*TASK LIST*.
#1 Output the part of the shark bite report that begins at the words "The annual report, a" and stops after the words "39 provoked bites.", copied exactly.
#2 List every worldwide total for 2021 that the shark bite report gives.

START PROVIDED PASSAGE

Continuing a five-year trend, Florida topped global charts in the number of shark bites with 28 -- representing 60% of the U.S. total and 38% of unprovoked bites worldwide. File Photo by Bill Greenblatt/UPI | License Photo
Jan. 25 (UPI) -- The United States led the world with 47 unprovoked shark bites during 2021, the International Shark Attack File reported.
The annual report, a project of the Florida Museum of Natural History, revealed Monday that there were 73 unprovoked bites and 39 provoked incidents worldwide last year, resulting in nine deaths.
Unprovoked bites are defined as those in which a human is attacked in a shark's natural habitat; provoked bites occur when a person initiates interaction with a shark in some way. The International Shark Attack File investigated 137 alleged shark-human interactions worldwide in 2021. The group confirmed 73 unprovoked shark bites on humans and 39 provoked bites.
Continuing a five-year trend, Florida topped global charts in the number of shark bites with 28 -- representing 60% of the U.S. total and 38% of unprovoked bites worldwide.

END PROVIDED PASSAGE
START GIVEN DATA

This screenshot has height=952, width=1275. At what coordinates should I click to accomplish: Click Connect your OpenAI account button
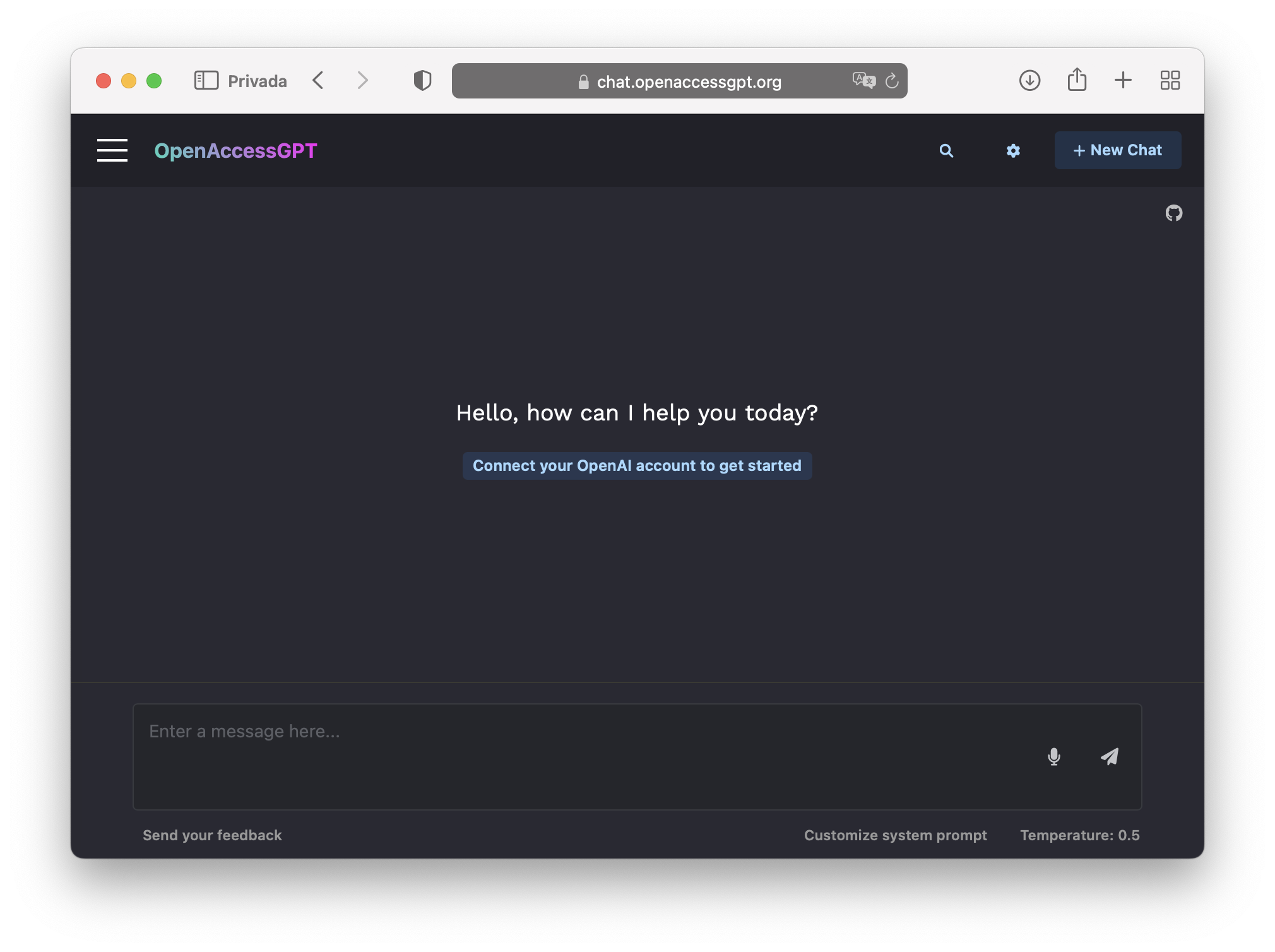coord(637,466)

END GIVEN DATA

*ANSWERS FOR EACH ITEM*.
#1
The annual report, a project of the Florida Museum of Natural History, revealed Monday that there were 73 unprovoked bites and 39 provoked incidents worldwide last year, resulting in nine deaths.
Unprovoked bites are defined as those in which a human is attacked in a shark's natural habitat; provoked bites occur when a person initiates interaction with a shark in some way. The International Shark Attack File investigated 137 alleged shark-human interactions worldwide in 2021. The group confirmed 73 unprovoked shark bites on humans and 39 provoked bites.

#2
- 137 alleged shark-human interactions investigated
- 73 unprovoked shark bites
- 39 provoked bites
- nine deaths